## EXERCISE DETAILS
Quote, without any change, the line that contains "Billing and Insurance" and all lines that follow it to the end of the data below.

## INPUT RECORDS
------------------------------------------------
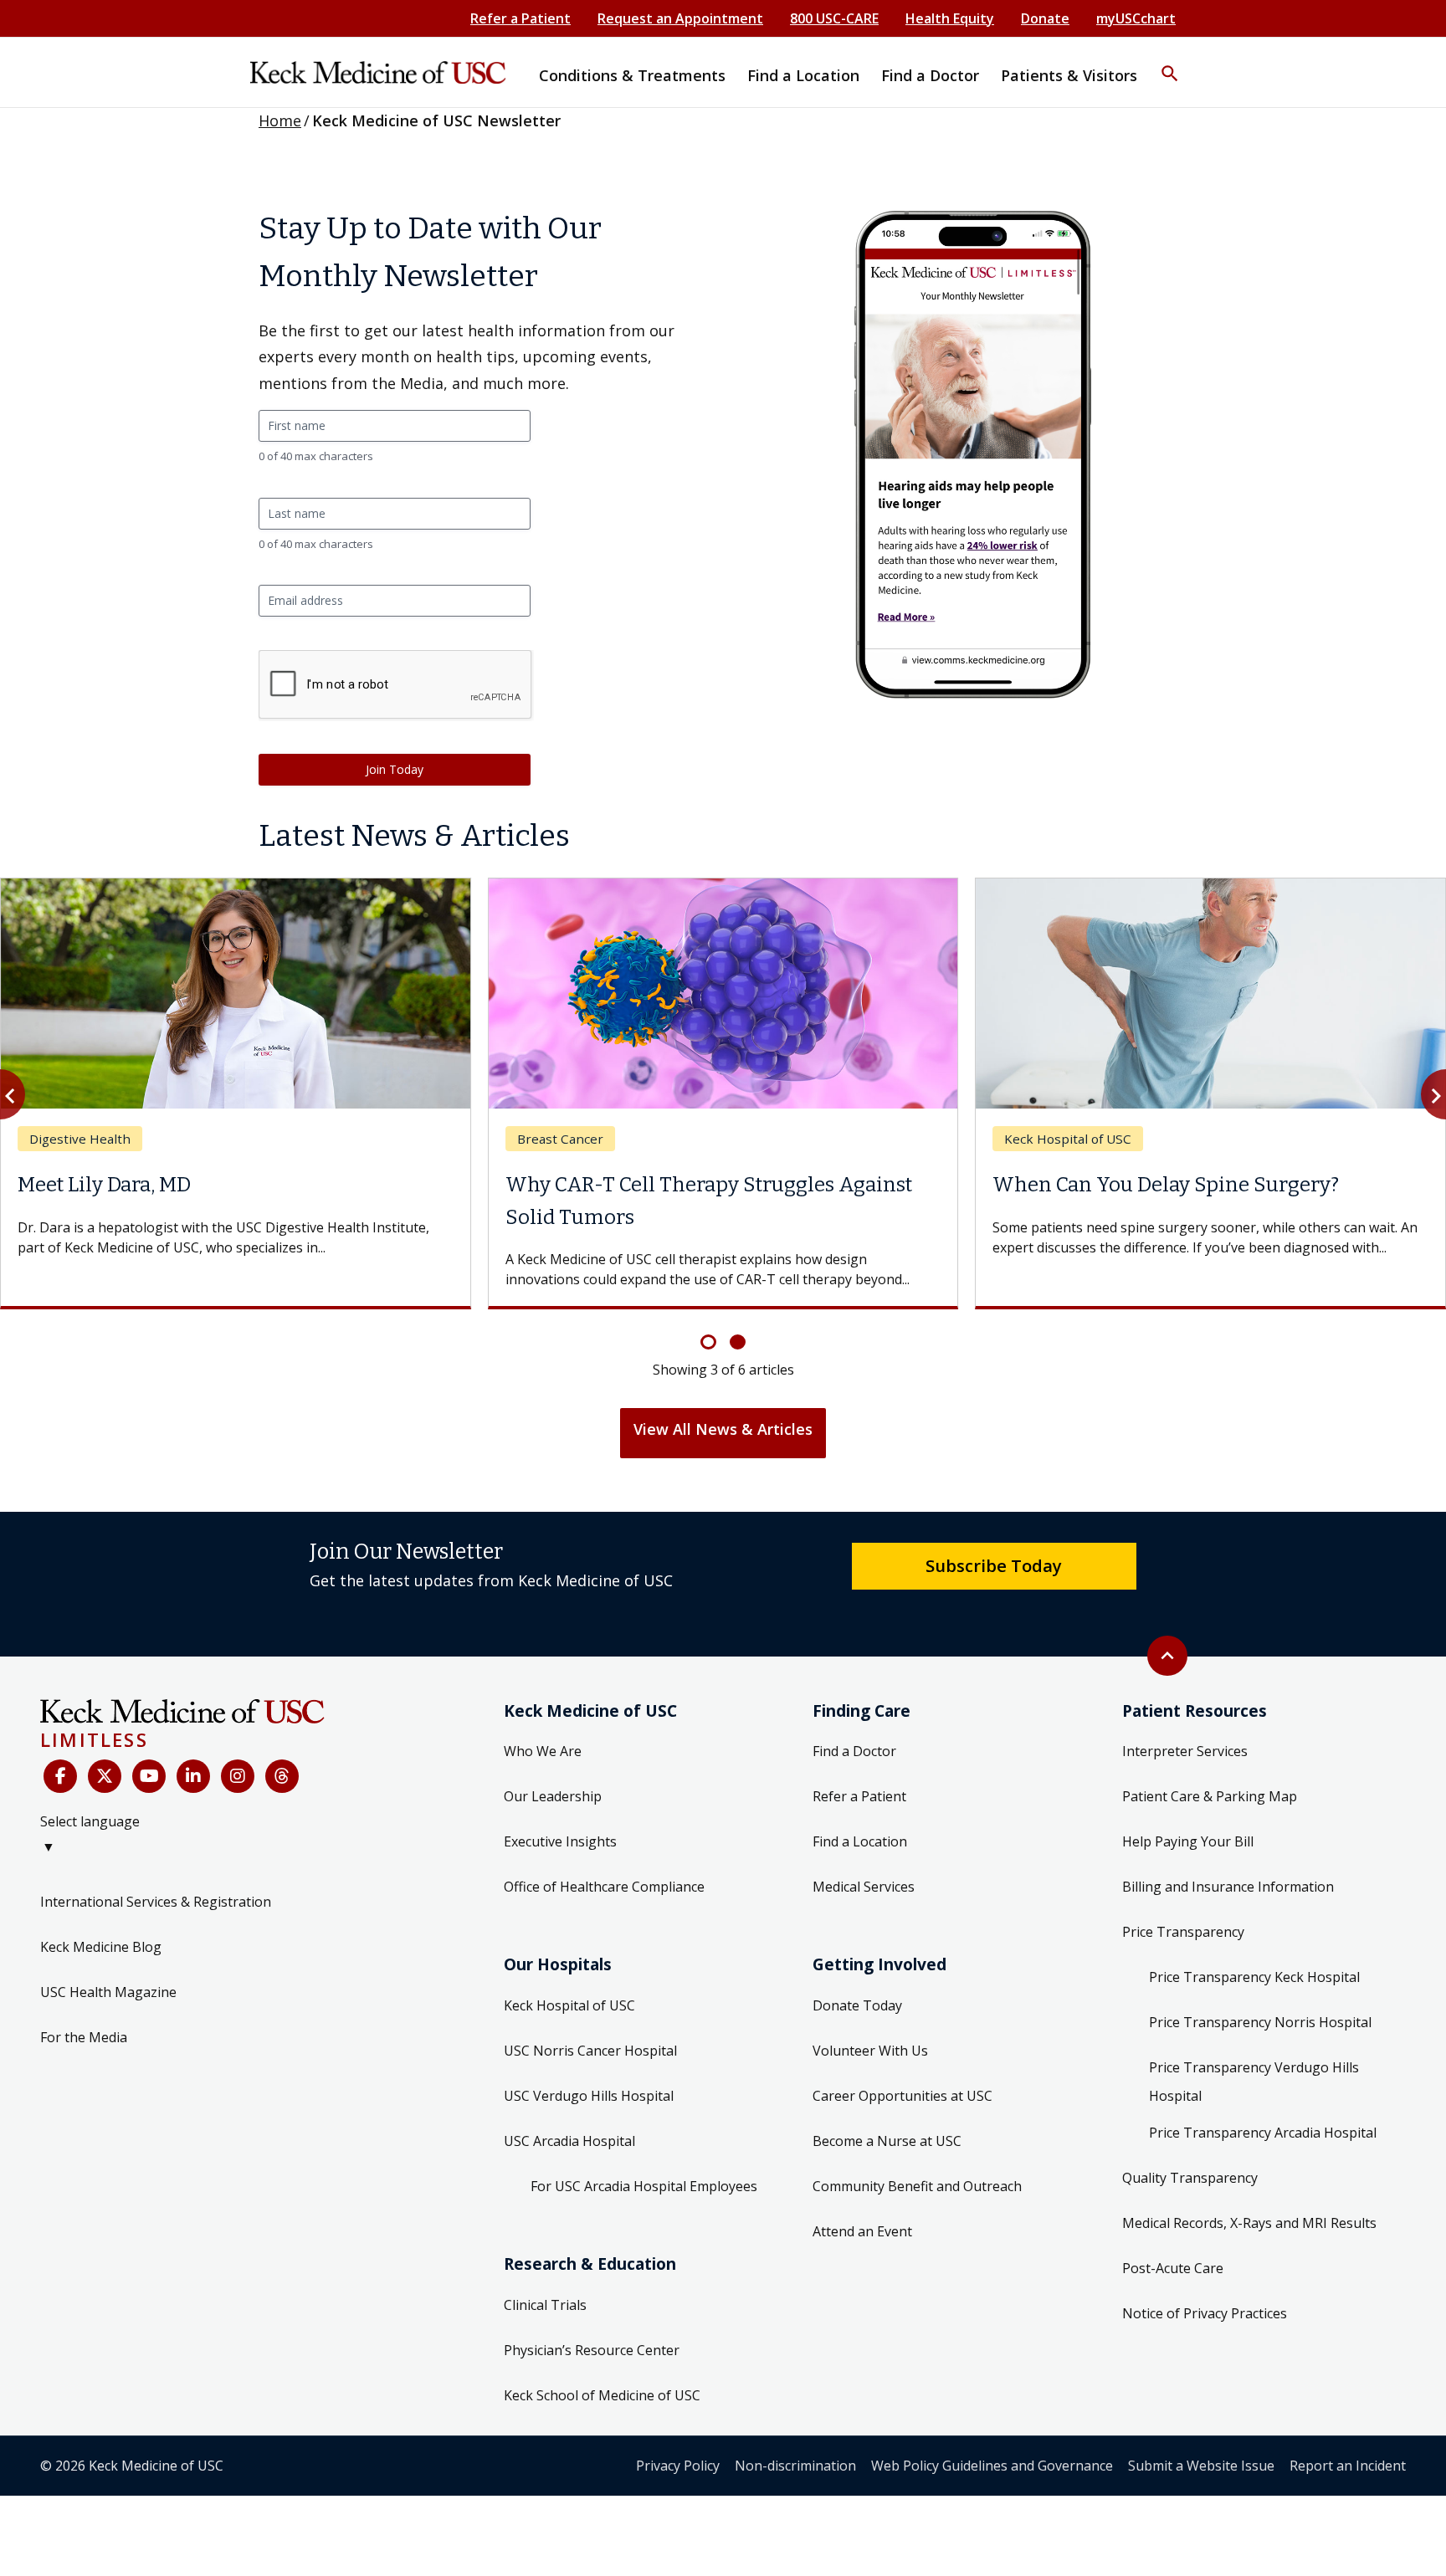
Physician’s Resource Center (591, 2350)
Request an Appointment (680, 18)
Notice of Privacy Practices (1204, 2313)
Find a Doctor (854, 1751)
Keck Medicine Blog (101, 1947)
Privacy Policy (678, 2465)
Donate (1045, 18)
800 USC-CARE (834, 18)
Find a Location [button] (803, 75)
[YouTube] (149, 1776)
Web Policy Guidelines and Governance (992, 2465)
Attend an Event (862, 2231)
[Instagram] (238, 1776)
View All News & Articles (723, 1429)
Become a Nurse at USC (887, 2141)
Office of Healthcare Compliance (604, 1886)
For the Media (83, 2037)
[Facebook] (60, 1776)
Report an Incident (1348, 2465)
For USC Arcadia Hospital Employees (644, 2186)
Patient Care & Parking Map (1209, 1796)
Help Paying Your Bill (1188, 1841)
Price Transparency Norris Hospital (1260, 2022)
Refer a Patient (520, 18)
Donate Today (857, 2005)
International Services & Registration (155, 1901)
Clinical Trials (545, 2305)
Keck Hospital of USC (569, 2005)
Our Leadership (553, 1796)
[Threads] (282, 1776)
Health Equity (949, 18)
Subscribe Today (994, 1565)
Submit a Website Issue (1201, 2465)
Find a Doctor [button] (930, 75)
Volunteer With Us (870, 2050)
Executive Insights (560, 1841)
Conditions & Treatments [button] (632, 75)
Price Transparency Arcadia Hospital (1263, 2132)
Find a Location (860, 1841)
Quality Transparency (1190, 2178)
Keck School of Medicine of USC (602, 2395)
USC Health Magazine (108, 1992)
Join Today (394, 769)
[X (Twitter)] (105, 1776)
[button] (1169, 62)
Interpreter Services (1185, 1751)
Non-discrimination (795, 2465)
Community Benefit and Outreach (917, 2186)
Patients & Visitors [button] (1069, 75)
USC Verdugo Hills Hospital (589, 2096)
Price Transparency (1183, 1932)
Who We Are (543, 1751)
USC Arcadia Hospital (569, 2141)
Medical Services (864, 1886)
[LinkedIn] (193, 1776)
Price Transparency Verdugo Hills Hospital (1254, 2081)
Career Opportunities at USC (902, 2096)
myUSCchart (1136, 18)
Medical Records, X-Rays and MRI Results (1249, 2223)
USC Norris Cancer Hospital (590, 2050)
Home (280, 120)
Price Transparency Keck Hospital (1254, 1977)
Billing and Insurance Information (1228, 1886)
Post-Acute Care (1172, 2268)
------------------------------------------------
## OUTPUT OF THE EXERCISE
Billing and Insurance Information (1228, 1886)
Post-Acute Care (1172, 2268)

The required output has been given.